Haisten Willis writes for the Washington Examiner about President Biden’s approach to the federal debt ceiling.

President Joe Biden wants to campaign for reelection, but he’ll have to survive the debt ceiling showdown first.

The same day Biden announced for 2024, the Congressional Budget Office released its score for the Republican-led Limit, Save, Grow Act, unleashing a war of words from both political parties.

The act would save $4.8 trillion through fiscal 2023, according to the CBO, with $545 billion of that coming through interest payment savings alone.

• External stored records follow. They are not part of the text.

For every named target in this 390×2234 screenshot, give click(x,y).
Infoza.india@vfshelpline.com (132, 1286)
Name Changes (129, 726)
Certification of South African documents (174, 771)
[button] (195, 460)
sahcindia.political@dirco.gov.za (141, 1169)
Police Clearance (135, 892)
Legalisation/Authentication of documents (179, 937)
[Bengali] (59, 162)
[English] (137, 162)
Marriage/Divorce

“The House deserves credit for putting forward a reasonable proposal that would help the Federal Reserve fight inflation in the near term and generate significant savings at a time when they’re desperately needed,” reads an analysis from the nonpartisan Committee for a Responsible Federal Budget. “Additional changes would be needed to hold debt to manageable levels, including by addressing rising health care costs and trust fund solvency. We suggest including a fiscal commission to deal with the long-term drivers of the debt.”

While the analysis also calls for raising the debt ceiling as quickly as possible, the act itself got a much different reception from the Biden White House.

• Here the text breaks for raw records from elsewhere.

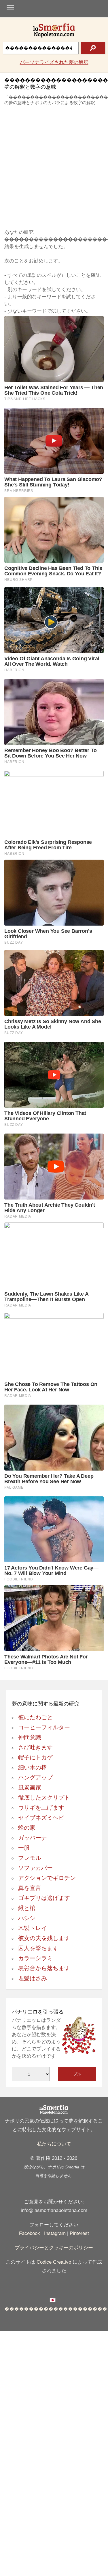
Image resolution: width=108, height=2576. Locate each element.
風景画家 (29, 1787)
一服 (24, 1848)
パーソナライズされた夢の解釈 (54, 62)
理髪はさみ (32, 1978)
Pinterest (79, 2233)
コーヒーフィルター (44, 1727)
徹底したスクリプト (44, 1797)
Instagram (55, 2233)
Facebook (29, 2233)
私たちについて (54, 2144)
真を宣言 (29, 1888)
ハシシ (26, 1918)
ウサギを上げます (41, 1807)
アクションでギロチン (47, 1878)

Dubbing it the “Cut Growth Act,” White House communications director Ben LaBolt excoriated the bill.

“Speaker McCarthy has cut a deal with the most extreme MAGA elements of his party to accelerate taking food assistance from hundreds of thousands of older Americans and to carve out one industry from his draconian cuts without making a single change to provisions that will strip away healthcare services for veterans, cut access to Meals on Wheels, eliminate healthcare coverage for millions of Americans, and ship manufacturing jobs overseas,” LaBolt said.

That was one of several statements the White House released Wednesday morning describing House Speaker Kevin McCarthy’s (R-CA) proposal as extreme and damaging to the poor. On Tuesday, White House press secretary Karine Jean-Pierre called McCarthy’s plan cruel and dangerous. The House passed it later that day.